If a child is old enough to love, that child is old enough to grieve.

Fortunately, most parents won't be faced with such serious issues as the death of another parent or other close family member. But just as we buy insurance against events we hope never happen, parents ought to prepare their children for the possibility of such a loss by teaching them about life and death.

For example, if a goldfish dies, don't just flush it down the toilet; use the dead fish as a way to talk about death. Discuss what that goldfish could do when it was alive and what it can't do now. Decide with your child what to do with the body of the fish, perhaps even having a small funeral for it. It's also a good idea to have a book dealing with death in your child's library. There are some splendid books available, including such classics as "Charlotte's Web," by E.B. White. It's especially good to spend time talking with your child about a book like this after you've read it together.

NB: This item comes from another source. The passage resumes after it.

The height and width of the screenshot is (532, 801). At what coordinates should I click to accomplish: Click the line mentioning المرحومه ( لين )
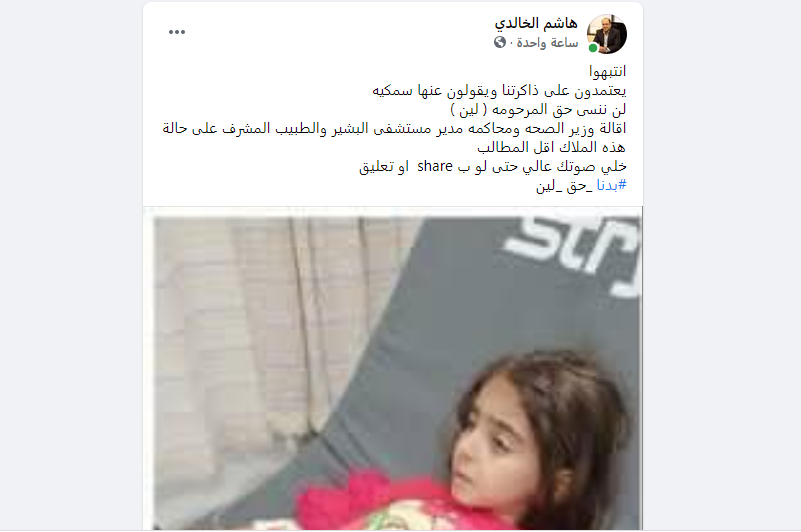click(x=538, y=109)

You might even consider taking your child to the funeral of someone he or she didn't know very well. There, your child could see from a safe distance what goes on when people die. If you do this, however, prepare your child for what will be happening there, and don't ask her to say or do anything she doesn't want to say or do.

Much as we hate to think so, death is an inevitable part of life. Much as we would like to, we cannot shield our children from grief and loss. When children face the loss of a loved one, parents have a responsibility to see that their kids are not made to fend for themselves. Grief is too important to be left to chance.